Rows from a dataset:
## START
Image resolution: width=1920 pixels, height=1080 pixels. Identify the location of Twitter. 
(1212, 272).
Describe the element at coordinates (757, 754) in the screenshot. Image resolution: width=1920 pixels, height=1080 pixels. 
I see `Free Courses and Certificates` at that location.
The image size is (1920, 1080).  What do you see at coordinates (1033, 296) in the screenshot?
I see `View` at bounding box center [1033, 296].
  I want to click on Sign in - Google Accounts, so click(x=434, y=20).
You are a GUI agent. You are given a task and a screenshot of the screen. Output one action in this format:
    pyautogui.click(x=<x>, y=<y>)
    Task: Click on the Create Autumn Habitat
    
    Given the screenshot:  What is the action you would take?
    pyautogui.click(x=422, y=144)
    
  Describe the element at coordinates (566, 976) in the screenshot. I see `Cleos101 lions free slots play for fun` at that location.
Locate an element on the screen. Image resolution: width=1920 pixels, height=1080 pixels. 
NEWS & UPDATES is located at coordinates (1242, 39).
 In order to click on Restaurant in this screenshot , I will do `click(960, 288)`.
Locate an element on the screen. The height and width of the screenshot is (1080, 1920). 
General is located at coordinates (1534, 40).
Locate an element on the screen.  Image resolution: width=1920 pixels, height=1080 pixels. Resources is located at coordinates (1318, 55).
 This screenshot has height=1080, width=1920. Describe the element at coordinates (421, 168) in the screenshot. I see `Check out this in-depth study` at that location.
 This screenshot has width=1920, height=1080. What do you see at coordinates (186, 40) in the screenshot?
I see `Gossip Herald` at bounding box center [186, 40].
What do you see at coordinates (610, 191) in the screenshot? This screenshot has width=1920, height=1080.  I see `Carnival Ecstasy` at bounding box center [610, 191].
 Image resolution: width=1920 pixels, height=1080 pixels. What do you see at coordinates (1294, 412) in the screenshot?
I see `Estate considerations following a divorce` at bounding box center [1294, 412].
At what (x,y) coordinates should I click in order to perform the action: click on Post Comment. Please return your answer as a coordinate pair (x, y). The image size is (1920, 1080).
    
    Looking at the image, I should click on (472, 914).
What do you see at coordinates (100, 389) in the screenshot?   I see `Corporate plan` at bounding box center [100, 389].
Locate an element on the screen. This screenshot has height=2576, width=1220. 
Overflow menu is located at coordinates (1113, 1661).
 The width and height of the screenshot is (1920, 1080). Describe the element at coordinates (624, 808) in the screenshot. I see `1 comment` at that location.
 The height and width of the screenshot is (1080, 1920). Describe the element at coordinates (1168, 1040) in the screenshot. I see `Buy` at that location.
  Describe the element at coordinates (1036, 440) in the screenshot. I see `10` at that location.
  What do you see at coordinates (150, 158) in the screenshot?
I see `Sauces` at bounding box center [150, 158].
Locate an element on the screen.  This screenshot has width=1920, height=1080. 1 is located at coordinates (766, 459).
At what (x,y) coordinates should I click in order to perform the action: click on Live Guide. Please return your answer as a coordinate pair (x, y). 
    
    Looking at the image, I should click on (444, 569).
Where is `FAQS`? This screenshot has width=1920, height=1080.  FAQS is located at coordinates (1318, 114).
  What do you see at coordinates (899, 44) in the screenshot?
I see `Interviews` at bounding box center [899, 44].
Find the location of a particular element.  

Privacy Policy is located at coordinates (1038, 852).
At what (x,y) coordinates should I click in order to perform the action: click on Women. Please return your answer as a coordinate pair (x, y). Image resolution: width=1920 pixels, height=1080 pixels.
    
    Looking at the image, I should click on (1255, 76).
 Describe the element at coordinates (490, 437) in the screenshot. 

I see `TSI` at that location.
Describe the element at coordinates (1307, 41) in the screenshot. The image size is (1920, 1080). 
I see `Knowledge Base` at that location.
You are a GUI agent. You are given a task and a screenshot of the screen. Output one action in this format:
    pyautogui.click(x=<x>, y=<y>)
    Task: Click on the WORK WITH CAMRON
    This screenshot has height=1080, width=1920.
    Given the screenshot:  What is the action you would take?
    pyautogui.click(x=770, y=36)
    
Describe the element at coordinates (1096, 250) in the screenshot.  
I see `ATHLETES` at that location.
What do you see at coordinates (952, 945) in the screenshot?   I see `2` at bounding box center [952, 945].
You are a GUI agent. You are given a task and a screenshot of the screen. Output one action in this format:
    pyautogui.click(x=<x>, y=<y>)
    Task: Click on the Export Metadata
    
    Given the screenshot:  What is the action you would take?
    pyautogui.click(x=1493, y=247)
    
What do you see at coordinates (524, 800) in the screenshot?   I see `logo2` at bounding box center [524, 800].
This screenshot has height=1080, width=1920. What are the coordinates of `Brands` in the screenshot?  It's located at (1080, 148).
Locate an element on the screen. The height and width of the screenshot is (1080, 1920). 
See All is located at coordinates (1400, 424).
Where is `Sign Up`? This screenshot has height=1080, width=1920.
## END
== Exercise directions ==
Copy out all of the lines above with no changes of any kind.

== Response ==
Image resolution: width=1920 pixels, height=1080 pixels. Identify the location of Twitter. 
(1212, 272).
Describe the element at coordinates (757, 754) in the screenshot. Image resolution: width=1920 pixels, height=1080 pixels. 
I see `Free Courses and Certificates` at that location.
The image size is (1920, 1080).  What do you see at coordinates (1033, 296) in the screenshot?
I see `View` at bounding box center [1033, 296].
  I want to click on Sign in - Google Accounts, so click(x=434, y=20).
You are a GUI agent. You are given a task and a screenshot of the screen. Output one action in this format:
    pyautogui.click(x=<x>, y=<y>)
    Task: Click on the Create Autumn Habitat
    
    Given the screenshot:  What is the action you would take?
    pyautogui.click(x=422, y=144)
    
  Describe the element at coordinates (566, 976) in the screenshot. I see `Cleos101 lions free slots play for fun` at that location.
Locate an element on the screen. Image resolution: width=1920 pixels, height=1080 pixels. 
NEWS & UPDATES is located at coordinates (1242, 39).
 In order to click on Restaurant in this screenshot , I will do `click(960, 288)`.
Locate an element on the screen. The height and width of the screenshot is (1080, 1920). 
General is located at coordinates (1534, 40).
Locate an element on the screen.  Image resolution: width=1920 pixels, height=1080 pixels. Resources is located at coordinates (1318, 55).
 This screenshot has height=1080, width=1920. Describe the element at coordinates (421, 168) in the screenshot. I see `Check out this in-depth study` at that location.
 This screenshot has width=1920, height=1080. What do you see at coordinates (186, 40) in the screenshot?
I see `Gossip Herald` at bounding box center [186, 40].
What do you see at coordinates (610, 191) in the screenshot? This screenshot has width=1920, height=1080.  I see `Carnival Ecstasy` at bounding box center [610, 191].
 Image resolution: width=1920 pixels, height=1080 pixels. What do you see at coordinates (1294, 412) in the screenshot?
I see `Estate considerations following a divorce` at bounding box center [1294, 412].
At what (x,y) coordinates should I click in order to perform the action: click on Post Comment. Please return your answer as a coordinate pair (x, y). The image size is (1920, 1080).
    
    Looking at the image, I should click on (472, 914).
What do you see at coordinates (100, 389) in the screenshot?   I see `Corporate plan` at bounding box center [100, 389].
Locate an element on the screen. This screenshot has height=2576, width=1220. 
Overflow menu is located at coordinates (1113, 1661).
 The width and height of the screenshot is (1920, 1080). Describe the element at coordinates (624, 808) in the screenshot. I see `1 comment` at that location.
 The height and width of the screenshot is (1080, 1920). Describe the element at coordinates (1168, 1040) in the screenshot. I see `Buy` at that location.
  Describe the element at coordinates (1036, 440) in the screenshot. I see `10` at that location.
  What do you see at coordinates (150, 158) in the screenshot?
I see `Sauces` at bounding box center [150, 158].
Locate an element on the screen.  This screenshot has width=1920, height=1080. 1 is located at coordinates (766, 459).
At what (x,y) coordinates should I click in order to perform the action: click on Live Guide. Please return your answer as a coordinate pair (x, y). 
    
    Looking at the image, I should click on (444, 569).
Where is `FAQS`? This screenshot has width=1920, height=1080.  FAQS is located at coordinates (1318, 114).
  What do you see at coordinates (899, 44) in the screenshot?
I see `Interviews` at bounding box center [899, 44].
Find the location of a particular element.  

Privacy Policy is located at coordinates (1038, 852).
At what (x,y) coordinates should I click in order to perform the action: click on Women. Please return your answer as a coordinate pair (x, y). Image resolution: width=1920 pixels, height=1080 pixels.
    
    Looking at the image, I should click on (1255, 76).
 Describe the element at coordinates (490, 437) in the screenshot. 

I see `TSI` at that location.
Describe the element at coordinates (1307, 41) in the screenshot. The image size is (1920, 1080). 
I see `Knowledge Base` at that location.
You are a GUI agent. You are given a task and a screenshot of the screen. Output one action in this format:
    pyautogui.click(x=<x>, y=<y>)
    Task: Click on the WORK WITH CAMRON
    This screenshot has height=1080, width=1920.
    Given the screenshot:  What is the action you would take?
    pyautogui.click(x=770, y=36)
    
Describe the element at coordinates (1096, 250) in the screenshot.  
I see `ATHLETES` at that location.
What do you see at coordinates (952, 945) in the screenshot?   I see `2` at bounding box center [952, 945].
You are a GUI agent. You are given a task and a screenshot of the screen. Output one action in this format:
    pyautogui.click(x=<x>, y=<y>)
    Task: Click on the Export Metadata
    
    Given the screenshot:  What is the action you would take?
    pyautogui.click(x=1493, y=247)
    
What do you see at coordinates (524, 800) in the screenshot?   I see `logo2` at bounding box center [524, 800].
This screenshot has height=1080, width=1920. What are the coordinates of `Brands` in the screenshot?  It's located at (1080, 148).
Locate an element on the screen. The height and width of the screenshot is (1080, 1920). 
See All is located at coordinates (1400, 424).
Where is `Sign Up`? This screenshot has height=1080, width=1920.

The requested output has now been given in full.